Violence contre les femmes en Inde: Radhika Yadav, professionnelle du tennis, assassinée par son père

Mumbai fulgurant | C’est la fin d’une carrière et une vie: jeudi, le joueur de tennis professionnel indien et entraîneur Radhika Yadav, 25 ans, a été abattu à Gurugram près de la capitale Delhi. L’auteur: son père. On dit que trois balles à l’arrière et une à l’épaule auraient tiré Deepak Yadav alors qu’il se tenait dans la cuisine. Elle est toujours décédée à l’hôpital.

Depuis que la nouvelle s’est répandue de sa mort, beaucoup ont été consternés. « Le meurtre n’a rien à voir avec l’honneur », écrit le journaliste Rohini Singh, qui vient également du nord de l’Inde, sur X. Elle souligne: « Les parents sont des gardiens, pas des propriétaires de ses enfants. »

Le père de Yadav a maintenant été arrêté et s’est tenu. En tant que motif, la police mentionne que sa fille a refusé de fermer son académie de tennis. Radhika Yadav était considéré comme talentueux. Mais après une blessure à l’épaule, elle a recherché d’autres sources de revenus et a été plus impliquée dans le coaching et la gestion, renforçant sa présence sur les réseaux sociaux. Mais cela a dépassé sa famille.

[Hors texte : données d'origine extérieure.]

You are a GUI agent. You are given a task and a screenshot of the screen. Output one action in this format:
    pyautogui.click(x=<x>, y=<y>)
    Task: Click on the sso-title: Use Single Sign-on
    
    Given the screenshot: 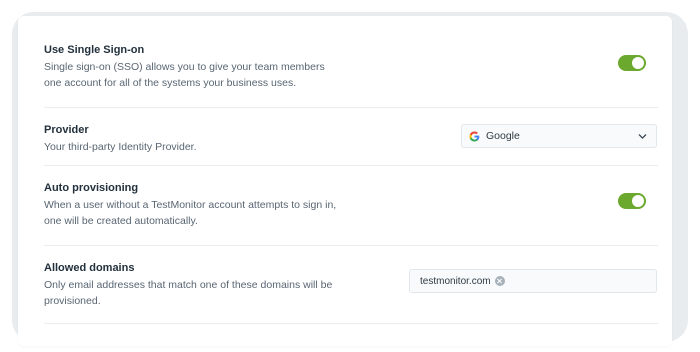 What is the action you would take?
    pyautogui.click(x=94, y=50)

Son père aurait été de plus en plus instable parce que les voisins se moqueraient de lui qu’il dépendait de ses revenus. Un responsable a déclaré: « Elle avait assuré qu’elle n’avait rien à faire à ce que la famille soit discrédité. »

« Le droit à sa fille »

Sa petite amie, le cloître de tennis Himaanshika Singh Rajput, a fortement élevé le comportement du père le week-end: « Ma meilleure amie Radhika a été assassinée par son propre père », a écrit Rajput sur Instagram. « Il a fait son enfer pendant des années en la critiquant et en la contrôlant constamment. En fin de compte, il a écouté des amis si appelés jaloux de son succès », a déclaré Rajput. Elle a travaillé si dur.

« Quel genre de père tue sa fille, qui a choisi une carrière et qui réussit également ?! », A commenté le caricaturiste Satish Acharya. Certains disent que l’agent immobilier était fier de sa fille. Il l’a envoyée dans l’une des écoles les plus chères de la région. Néanmoins, il lui a demandé de fermer son école de sport. D’un autre côté, la déclaration de son grand-oncle dérange: « Oui, il l’a tuée. Mais il a le droit sur sa fille. »

L’État d’origine d’Haryana de Yadav est connu pour la violence contre les femmes. Selon le Parlement de l’État, 19 crimes contre des femmes y ont été signalés en 2024. Selon le Premier ministre Nayab Singh Saini (BJP), il s’agit d’une baisse importante. Néanmoins, cela signifie qu’en 2024 966 meurtres, 1 501 viols et 4 621 enlèvements de femmes ont été enregistrés dans un état relativement petit.